**Prompt**: Please quote the dog rehoming thread word for word, starting at "My dog is called" and ending at "his best interests.".

**Supplied passage**:
# Dog up for rehoming



## marty28 (Aug 19, 2011)

*Hi,

I am looking to see if anyone is interested in adopting a dog. Unfortunately, i am unable to care for him due to a change in circumstances.

My dog is called Toby, he is 12 years old, a black labrador cross. He is friendly, obedient, and good with livestock, except cats.

If anyone is interested please let me know. It is a very difficult and sad time, but i feel it is in his best interests.

Many thanks
Laura*


----------



## 912142 (Mar 28, 2011)

It's rather sad that you feel you have to rehome a 12 yr old dog.


----------



## 5rivers79 (Mar 28, 2011)

Is it a trend to rehome old dogs?


----------



## Jasper's Bloke (Oct 30, 2009)

People giving up dogs or any pet in general is always a touchy subject as it invariably leads to them spending time in shelters or in the worst case scenario being pts. UK rescue centres are fit to burst with unwanted pets and the majority of them face an uncertain, if any, future.

In reality however, there are times when it is in the best interest of the animal and with this being a pet lovers forum, I think you would get a more sympathetic response if you were to explain more fully the circumstances behind this difficult decision. I know many members on here have taken on unwanted dogs rather than see them go into a kennels, so there is always hope.

(Listing for locating described items)
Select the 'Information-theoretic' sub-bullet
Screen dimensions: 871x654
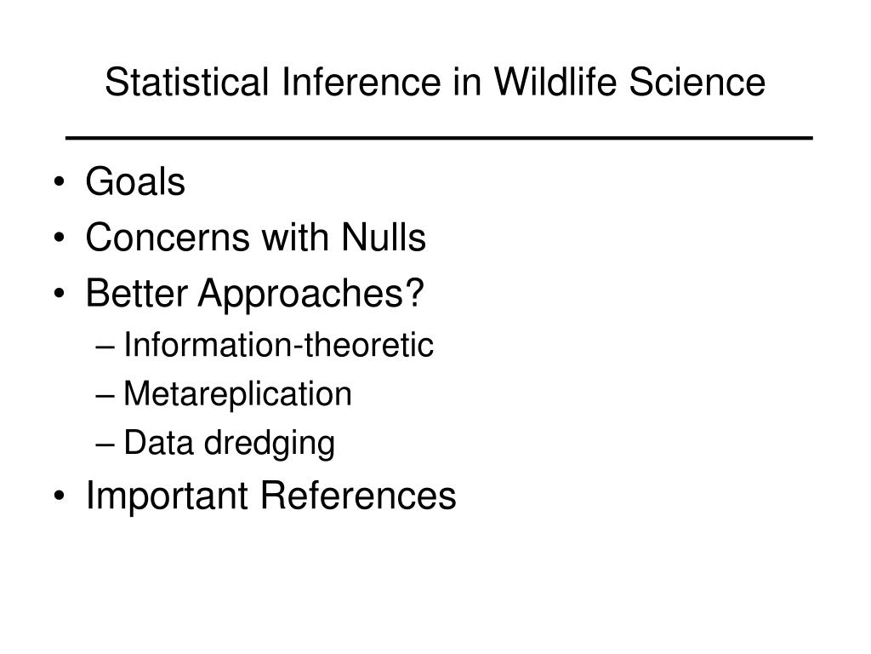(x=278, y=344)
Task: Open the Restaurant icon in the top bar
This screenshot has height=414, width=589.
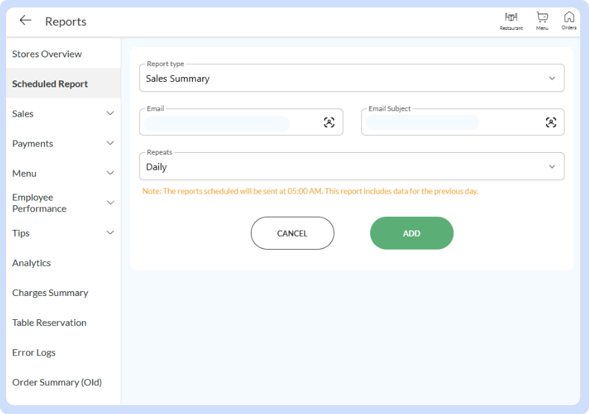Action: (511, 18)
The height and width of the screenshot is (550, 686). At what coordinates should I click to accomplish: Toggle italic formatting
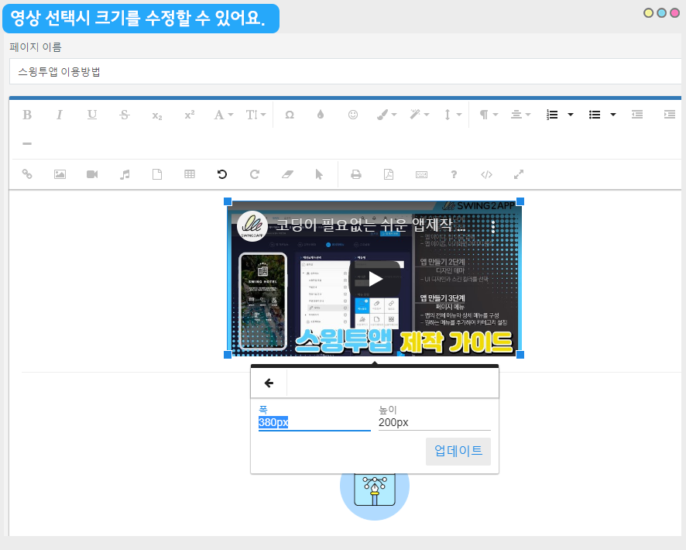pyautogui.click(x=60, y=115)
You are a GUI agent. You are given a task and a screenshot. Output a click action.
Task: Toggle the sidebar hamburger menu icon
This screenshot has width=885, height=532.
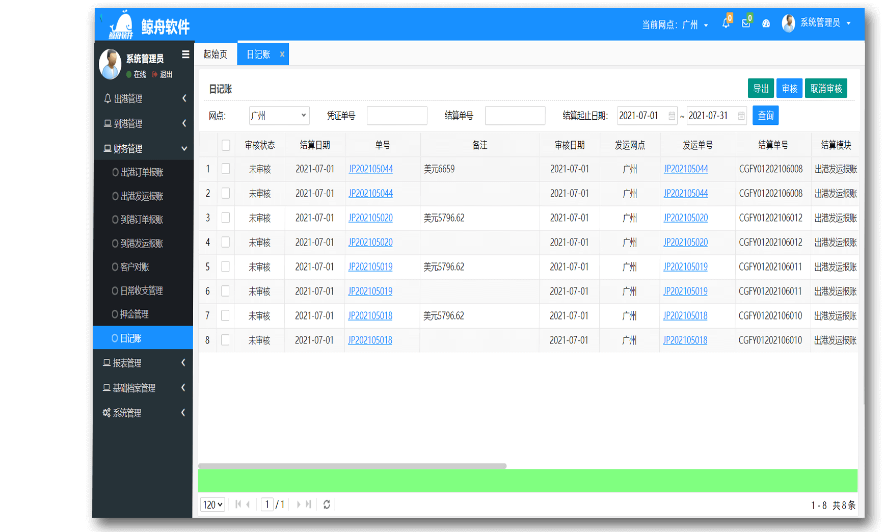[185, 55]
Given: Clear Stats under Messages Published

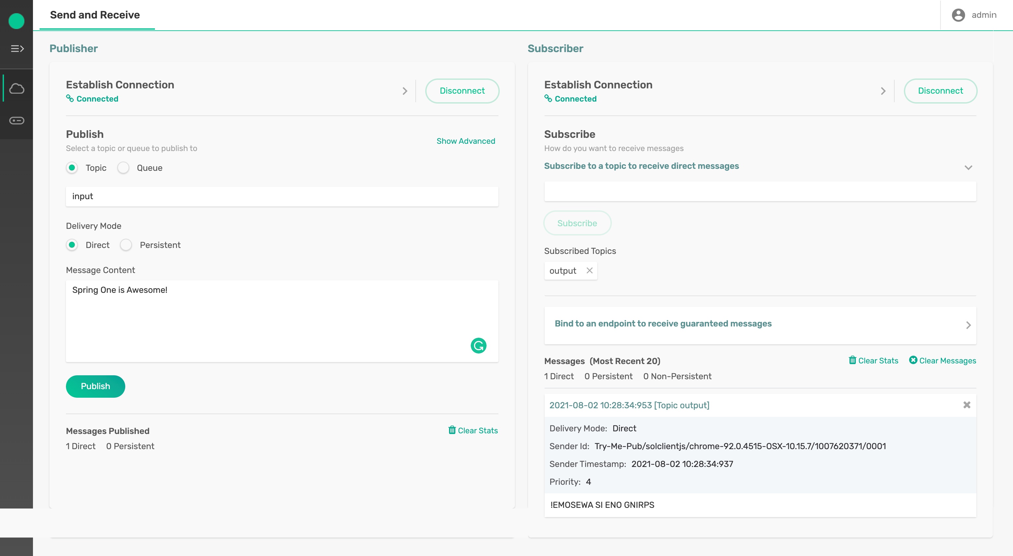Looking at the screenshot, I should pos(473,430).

**The solution**:
My dog is called Toby, he is 12 years old, a black labrador cross. He is friendly, obedient, and good with livestock, except cats.

If anyone is interested please let me know. It is a very difficult and sad time, but i feel it is in his best interests.